● Exercises to complete:
1. How would you translate this sentence from the text on design consistency into Spanish: "Why don’t we feel a similar sense of unease when we watch a cartoon like The Simpsons, where the characters are even further away from our concept of humanness?"
2. Could you write out the part of the text on design consistency that begins at the words "The problem is" and stops after "this [Footnote 1]."?

● Text extract:
The problem is that our minds have a model of how humans should behave and the pseudo-humans, whether robotic or computer-generated images, don’t quite fit this model, producing a sense of unease – in other words, we know that something’s not right – even if we can’t precisely articulate what’s wrong.

Why don’t we feel a similar sense of unease when we watch a cartoon like The Simpsons, where the characters are even further away from our concept of humanness? Because in the cartoon environment, we accept that the characters are not really human at all – they’re cartoon characters and are self-consistent within their animated environment. Conversely, it would be jarring if a real human entered the frame and interacted with the Simpsons, because eighteen years of Simspons cartoons and eighty years of cartoons in general have conditioned us not to expect this [Footnote 1].

There’s a lesson here for software designers, and one that I’ve talked about recently – we must ensure that we design our applications to remain consistent with the environment in which our software runs. In more concrete terms: a Windows application should look and feel like a Windows application, a Mac application should look and feel like a Mac application, and a web application should look and feel like a web application.

● Data provided:
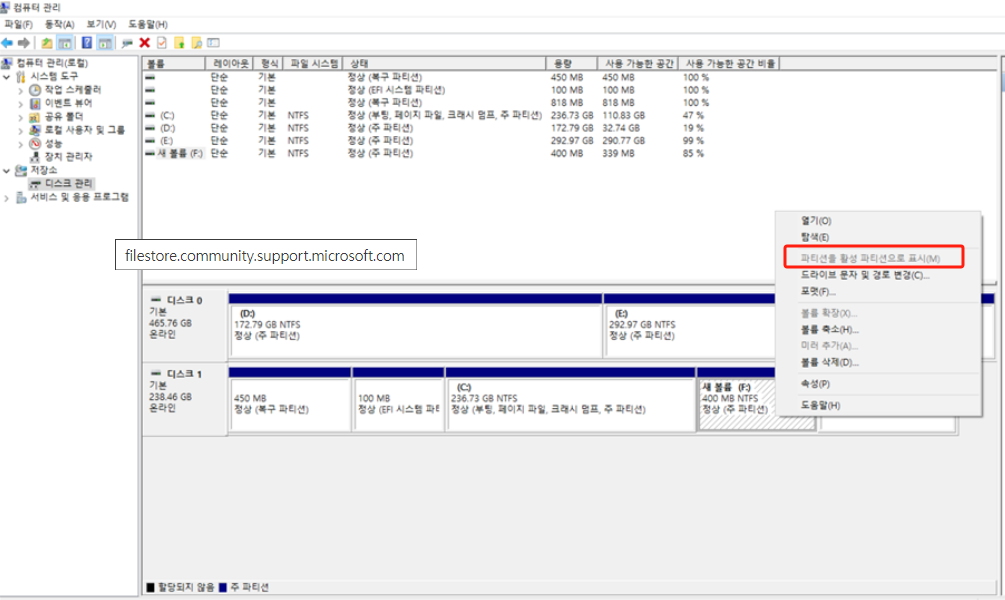Toggle the show/hide console tree toolbar button
Viewport: 1005px width, 600px height.
[65, 43]
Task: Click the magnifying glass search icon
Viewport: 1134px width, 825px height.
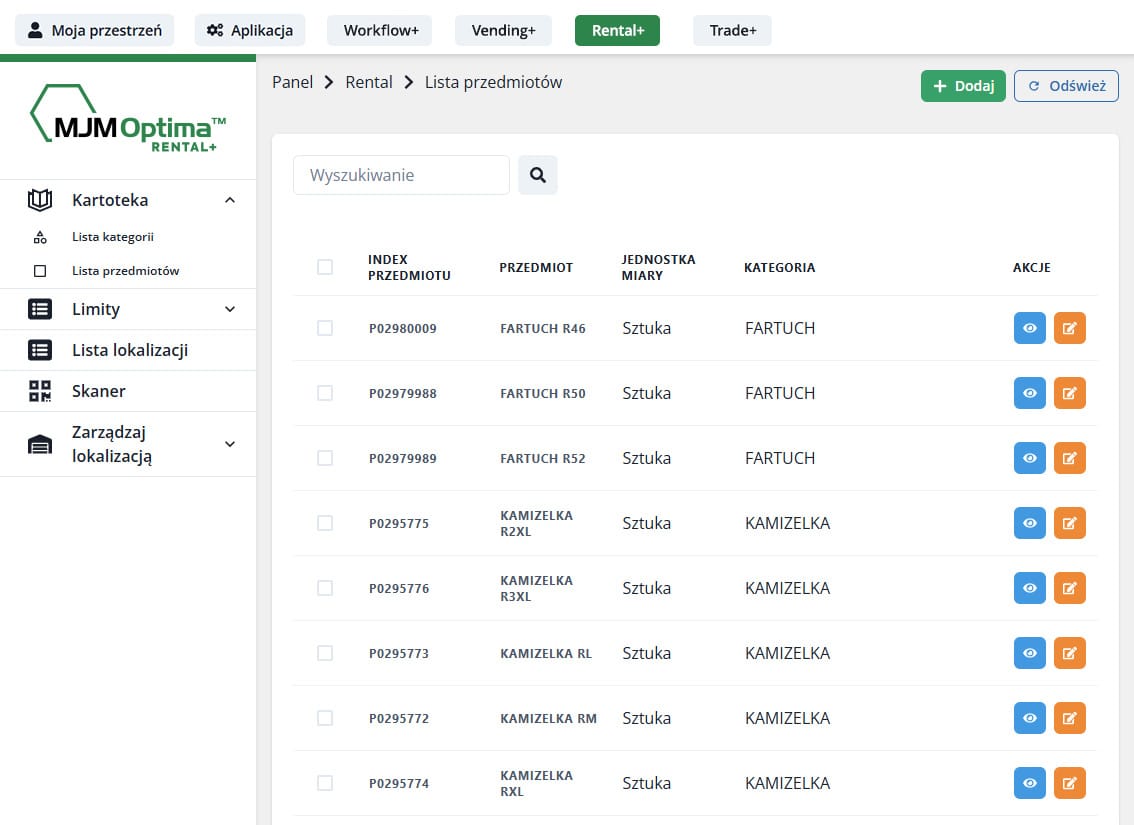Action: pos(538,175)
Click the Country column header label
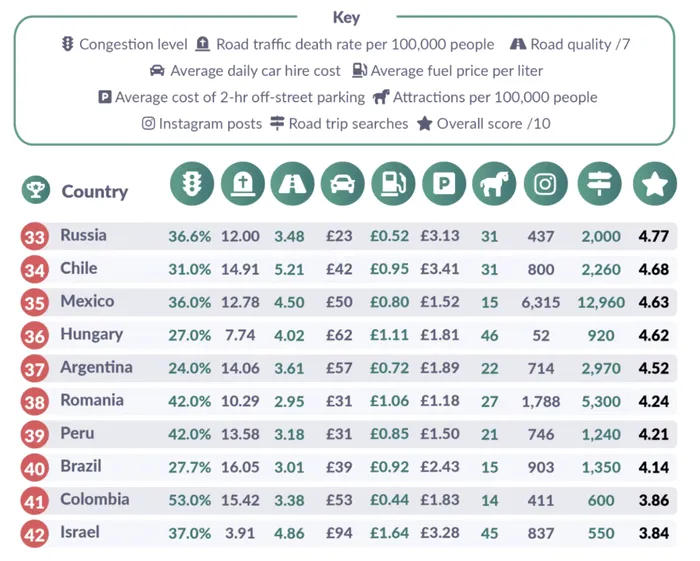Image resolution: width=700 pixels, height=561 pixels. point(94,191)
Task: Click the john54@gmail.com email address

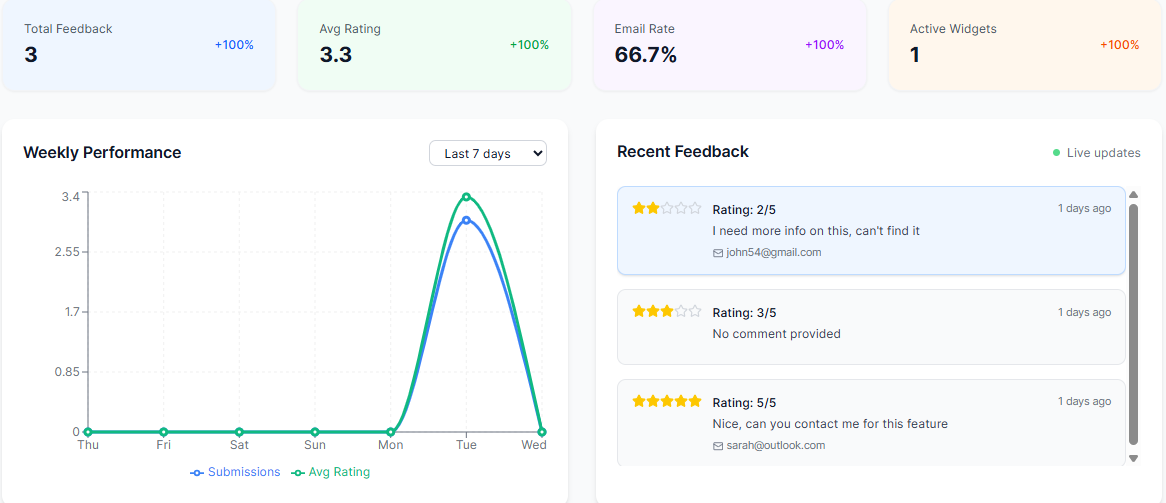Action: (773, 253)
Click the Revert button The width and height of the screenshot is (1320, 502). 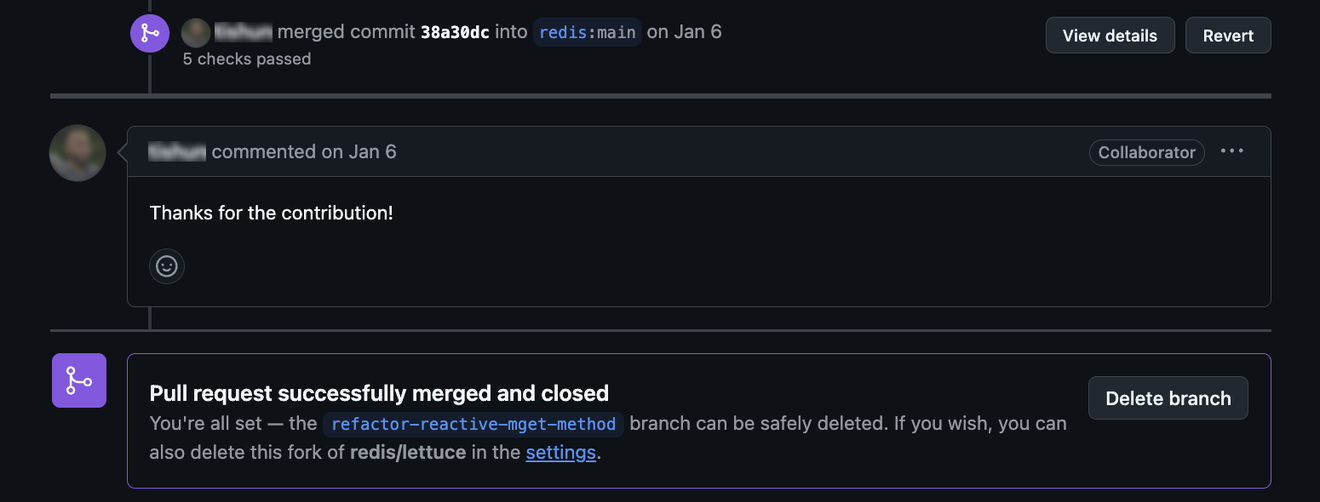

● Solved tasks:
1. ¿Por qué no sentimos una inquietud similar cuando vemos una caricatura como Los Simpson, donde los personajes están aún más alejados de nuestro concepto de lo humano?

2.
The problem is that our minds have a model of how humans should behave and the pseudo-humans, whether robotic or computer-generated images, don’t quite fit this model, producing a sense of unease – in other words, we know that something’s not right – even if we can’t precisely articulate what’s wrong.

Why don’t we feel a similar sense of unease when we watch a cartoon like The Simpsons, where the characters are even further away from our concept of humanness? Because in the cartoon environment, we accept that the characters are not really human at all – they’re cartoon characters and are self-consistent within their animated environment. Conversely, it would be jarring if a real human entered the frame and interacted with the Simpsons, because eighteen years of Simspons cartoons and eighty years of cartoons in general have conditioned us not to expect this [Footnote 1].